During WWII Soviet Scientists Guarding a Seed Vault Starved Rather Than Risk the Future of Russia

During WWII Soviet Scientists Guarding a Seed Vault Starved Rather Than Risk the Future of Russia

Wyatt Redd - May 4, 2018

It’s hard to imagine a worse place to find yourself in all of history than the Soviet city of Leningrad during WWII. Leningrad was the former capital of Russia and one of the industrial hubs of the nation. Thus it one of the first major targets of Operation Barbarossa, the German invasion of the Soviet Union. But the goal was never to capture the city. Hitler feared that capturing the city would make him responsible for feeding the millions of civilians who called it home. Instead, the city was to be wiped off the face of the Earth… along with everyone inside.

In June, just weeks after the start of the invasion, the civilians of Leningrad were mobilized to construct defenses and barricades. Though many- particularly children- were later evacuated, the Soviets expected the more than a million people who remained to defend the city to the death. Meanwhile, the Germans captured the nearby city of Novgorod by August in the face of ferocious Soviet resistance. By the end of the month, the first German troops were just outside Leningrad, and German artillery began shelling the city. Within a month, the last supply routes to the city were cut off. One of the deadliest sieges in history had begun.

During WWII Soviet Scientists Guarding a Seed Vault Starved Rather Than Risk the Future of Russia
The streets of besieged Leningrad. Wikimedia Commons.

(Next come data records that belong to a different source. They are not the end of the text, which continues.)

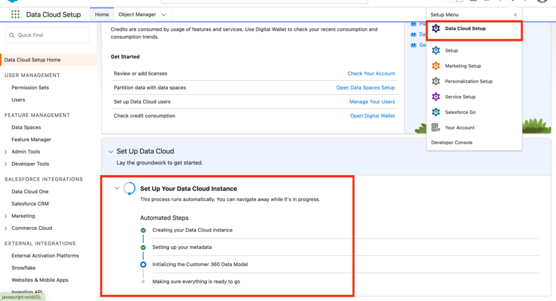
Task: Click the Initializing Customer 360 progress marker
Action: 143,265
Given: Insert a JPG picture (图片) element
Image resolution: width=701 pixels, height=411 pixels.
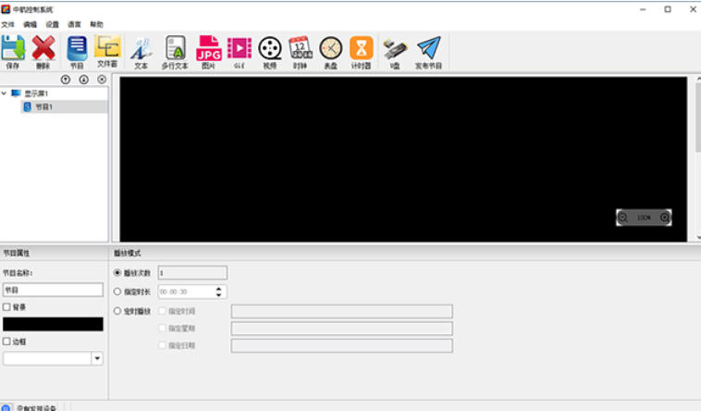Looking at the screenshot, I should point(208,51).
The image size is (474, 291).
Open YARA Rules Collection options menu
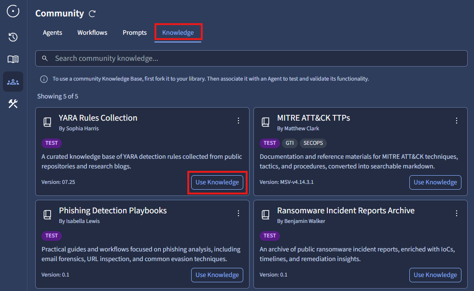(x=238, y=121)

According to German projections, it would take just a few weeks before everyone in the city was starving. Within a few months, the entire population would be dead. All the Germans had to do now was wait. And as they predicted, the food supply in the city ran out quickly. Soon, nearly the entire population was starving. Everyone in Leningrad now had to make the same choice every starving person in history has had to make. Do they do whatever it takes to survive? Or do they try to hold on to their principles in the face of death?

And for one group of civilians in Leningrad, that was a very complicated question. The researchers at the Vavilov Institute of Plant Industry were, after all, sitting on one of the last supplies of food in the city. The problem was that the food they were protecting wasn’t just meant to feed the citizens of Leningrad, it was meant to ensure the survival of the entire Russian people. You see, the Vavilov Institute wasn’t just the leading agricultural research center in Russia. It was also the world’s largest seed vault.

During WWII Soviet Scientists Guarding a Seed Vault Starved Rather Than Risk the Future of Russia
The Vavilov Institute today. Wikimedia Commons.

The seeds inside the vault were the result of decades of selective breeding. They promised a future where Russian peasants could produce more than they ever had, breaking cycles of famine that had lasted for centuries. The work of a generation of scientists had been entrusted to the care of the Vavilov Institute researchers, along with the best chance Russia had at a future free of hunger, but only if they were willing to starve now to defend it. As German shells and bombs rained down on the hungry city, the remaining members of the Institute made a choice: The future of Russia would come first, no matter the cost.